MR.com,Solok| Instruksi Presiden Prabowo Subianto untuk menertibkan praktik pertambangan tanpa izin (PETI) tampaknya belum menggema hingga ke pelosok Solok. Dilansir dari Berita Editor edisi 7 September 2025, aktivitas tambang ilegal kembali menggeliat di sejumlah titik rawan.
Dari Kecamatan Hilir Gumanti, Payung Sekaki, hingga Tigo Lurah, suara mesin dompeng dan alat berat kembali bersahutan di tepian sungai.
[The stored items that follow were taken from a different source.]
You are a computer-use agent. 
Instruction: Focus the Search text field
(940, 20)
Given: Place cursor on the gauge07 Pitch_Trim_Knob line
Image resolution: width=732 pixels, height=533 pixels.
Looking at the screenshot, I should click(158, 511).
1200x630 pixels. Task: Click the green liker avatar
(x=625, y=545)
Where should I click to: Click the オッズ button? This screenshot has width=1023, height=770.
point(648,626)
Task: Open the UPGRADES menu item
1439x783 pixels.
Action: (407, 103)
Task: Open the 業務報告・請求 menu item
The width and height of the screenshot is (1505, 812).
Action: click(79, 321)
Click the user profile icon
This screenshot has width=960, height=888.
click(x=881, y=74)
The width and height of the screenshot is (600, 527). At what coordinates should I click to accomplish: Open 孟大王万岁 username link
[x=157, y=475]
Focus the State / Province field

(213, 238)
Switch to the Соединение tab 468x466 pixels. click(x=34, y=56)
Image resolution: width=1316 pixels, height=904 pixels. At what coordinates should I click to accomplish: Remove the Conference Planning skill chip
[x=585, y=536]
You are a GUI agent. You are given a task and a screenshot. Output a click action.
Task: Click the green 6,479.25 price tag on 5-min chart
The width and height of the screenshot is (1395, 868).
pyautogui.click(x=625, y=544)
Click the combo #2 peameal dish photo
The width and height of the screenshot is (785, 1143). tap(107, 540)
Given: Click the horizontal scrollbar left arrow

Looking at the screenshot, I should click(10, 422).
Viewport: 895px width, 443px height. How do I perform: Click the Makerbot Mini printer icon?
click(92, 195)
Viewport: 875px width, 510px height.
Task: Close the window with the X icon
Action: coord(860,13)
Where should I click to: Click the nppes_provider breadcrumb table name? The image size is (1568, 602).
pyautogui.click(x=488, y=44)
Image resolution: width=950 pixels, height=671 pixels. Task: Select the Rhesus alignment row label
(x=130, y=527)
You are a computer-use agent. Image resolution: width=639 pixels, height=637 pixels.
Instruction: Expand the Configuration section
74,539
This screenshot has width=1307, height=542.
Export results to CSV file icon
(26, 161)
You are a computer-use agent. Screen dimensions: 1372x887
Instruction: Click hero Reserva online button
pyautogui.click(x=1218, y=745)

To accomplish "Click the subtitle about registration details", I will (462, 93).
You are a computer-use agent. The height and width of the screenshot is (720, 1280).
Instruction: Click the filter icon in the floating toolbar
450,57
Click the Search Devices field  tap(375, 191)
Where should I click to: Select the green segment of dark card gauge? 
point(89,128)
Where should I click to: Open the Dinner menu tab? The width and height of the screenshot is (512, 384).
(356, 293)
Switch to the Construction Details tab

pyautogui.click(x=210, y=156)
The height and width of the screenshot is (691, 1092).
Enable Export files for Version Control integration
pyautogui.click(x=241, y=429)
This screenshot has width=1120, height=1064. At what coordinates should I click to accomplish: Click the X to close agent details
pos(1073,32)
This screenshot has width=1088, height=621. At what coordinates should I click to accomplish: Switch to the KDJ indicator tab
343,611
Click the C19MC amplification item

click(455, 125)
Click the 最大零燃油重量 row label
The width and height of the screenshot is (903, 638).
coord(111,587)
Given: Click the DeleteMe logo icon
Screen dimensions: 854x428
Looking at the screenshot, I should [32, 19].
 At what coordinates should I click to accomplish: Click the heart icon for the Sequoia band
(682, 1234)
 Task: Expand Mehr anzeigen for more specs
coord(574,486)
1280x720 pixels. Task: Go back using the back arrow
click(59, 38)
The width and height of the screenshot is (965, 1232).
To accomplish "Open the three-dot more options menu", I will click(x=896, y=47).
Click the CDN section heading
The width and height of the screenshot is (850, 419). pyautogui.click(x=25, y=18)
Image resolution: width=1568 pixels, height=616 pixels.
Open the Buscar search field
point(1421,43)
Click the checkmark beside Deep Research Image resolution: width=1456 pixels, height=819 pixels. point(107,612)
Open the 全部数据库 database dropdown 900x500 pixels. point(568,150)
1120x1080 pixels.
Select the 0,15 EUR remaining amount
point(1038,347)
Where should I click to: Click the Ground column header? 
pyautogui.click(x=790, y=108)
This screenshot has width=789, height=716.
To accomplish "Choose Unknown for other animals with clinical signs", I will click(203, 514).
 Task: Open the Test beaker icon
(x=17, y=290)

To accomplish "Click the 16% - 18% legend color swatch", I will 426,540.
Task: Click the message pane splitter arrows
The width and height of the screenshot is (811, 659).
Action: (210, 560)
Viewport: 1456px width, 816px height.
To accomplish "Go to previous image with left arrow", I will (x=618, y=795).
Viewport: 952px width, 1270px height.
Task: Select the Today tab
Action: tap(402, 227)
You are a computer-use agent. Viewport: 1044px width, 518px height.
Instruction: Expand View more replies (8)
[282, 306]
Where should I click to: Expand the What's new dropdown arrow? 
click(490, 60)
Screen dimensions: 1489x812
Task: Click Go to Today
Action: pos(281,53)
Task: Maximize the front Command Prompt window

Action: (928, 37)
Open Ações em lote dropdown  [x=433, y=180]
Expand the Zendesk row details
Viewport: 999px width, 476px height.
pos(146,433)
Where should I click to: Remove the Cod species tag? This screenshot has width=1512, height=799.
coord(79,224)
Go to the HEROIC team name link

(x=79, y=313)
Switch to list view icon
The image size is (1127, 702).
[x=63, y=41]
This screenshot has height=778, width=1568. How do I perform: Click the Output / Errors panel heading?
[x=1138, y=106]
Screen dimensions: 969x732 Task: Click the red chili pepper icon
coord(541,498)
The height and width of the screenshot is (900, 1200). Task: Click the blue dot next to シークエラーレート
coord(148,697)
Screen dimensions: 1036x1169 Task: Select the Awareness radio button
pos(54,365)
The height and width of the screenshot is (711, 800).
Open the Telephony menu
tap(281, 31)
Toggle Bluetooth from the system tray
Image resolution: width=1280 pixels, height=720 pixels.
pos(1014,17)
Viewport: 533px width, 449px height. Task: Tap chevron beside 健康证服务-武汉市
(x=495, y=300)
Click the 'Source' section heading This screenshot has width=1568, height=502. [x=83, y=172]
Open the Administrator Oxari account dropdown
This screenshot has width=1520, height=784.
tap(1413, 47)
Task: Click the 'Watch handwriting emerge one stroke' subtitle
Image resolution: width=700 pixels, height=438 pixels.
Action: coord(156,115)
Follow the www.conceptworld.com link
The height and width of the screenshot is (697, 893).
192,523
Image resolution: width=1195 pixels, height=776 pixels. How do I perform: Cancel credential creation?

Menurut sumber lapangan, para pemain lama yang sempat tiarap kini berani muncul lagi, menempati lokasi-lokasi lama yang sebelumnya telah ditutup.
Ironisnya, geliat baru PETI ini disebut-sebut melibatkan seorang tokoh masyarakat di Jorong Rumah Gadang, Nagari Supayang, Kecamatan Payung Sekaki. Dugaan itu menambah panjang daftar pertanyaan tentang siapa sesungguhnya yang melindungi bisnis kotor ini.
Kapolsek Payung Sekaki, IPTU Maihendri, hanya memberi tanggapan pendek ketika dikonfirmasi. “Kami juga merasa dipermalukan dengan kondisi ini,” ujarnya singkat. Kalimat itu, meski sederhana, meninggalkan gema panjang, apakah aparat benar-benar kecolongan, atau ada sesuatu yang sengaja dibiarkan?
Presidium LSM Solok Lintas Nagari (Solina), Agandha Armen, menilai maraknya kembali PETI sebagai tanda kegagalan serius dalam penegakan hukum.
“Kepercayaan rakyat terhadap aparat sudah runtuh,” kata Agandha. “Jangan lagi ditambah drama-drama baru yang hanya merusak tatanan bernegara.”
Agandha juga menyinggung sosok buronan Polda Sumbar berinisial K, yang disebut masih leluasa mengendalikan aktivitas PETI di Solok, meski dua operatornya sudah divonis bersalah di pengadilan.
“Tidak sulit sebenarnya menangkap K dengan jaringan kepolisian yang begitu kuat. Pertanyaannya, ada apa hingga aparat tidak berani bertindak?” ujarnya dengan nada getir.
Maraknya kembali PETI di Solok pasca-instruksi presiden menunjukkan jurang lebar antara kehendak politik di pusat dan implementasi di daerah. Di lapangan, hukum tampak tumpul di hadapan tambang ilegal yang justru terus menebal dengan uang.
Masyarakat pun kian frustrasi. Di mata mereka, negara hadir hanya dalam pidato, tetapi absen di tengah kenyataan. Jika aparat tak segera bertindak tegas, wibawa negara akan terus terkikis, sementara PETI tetap menjadi “ladang emas” bagi segelintir orang yang meninggalkan luka bagi alam dan kerugian bagi bangsa.
Hingga berita ini ditayangkan media masih dalam tahap mengumpulkan data-data dan upaya konfirmasi pihak terkai lainnya.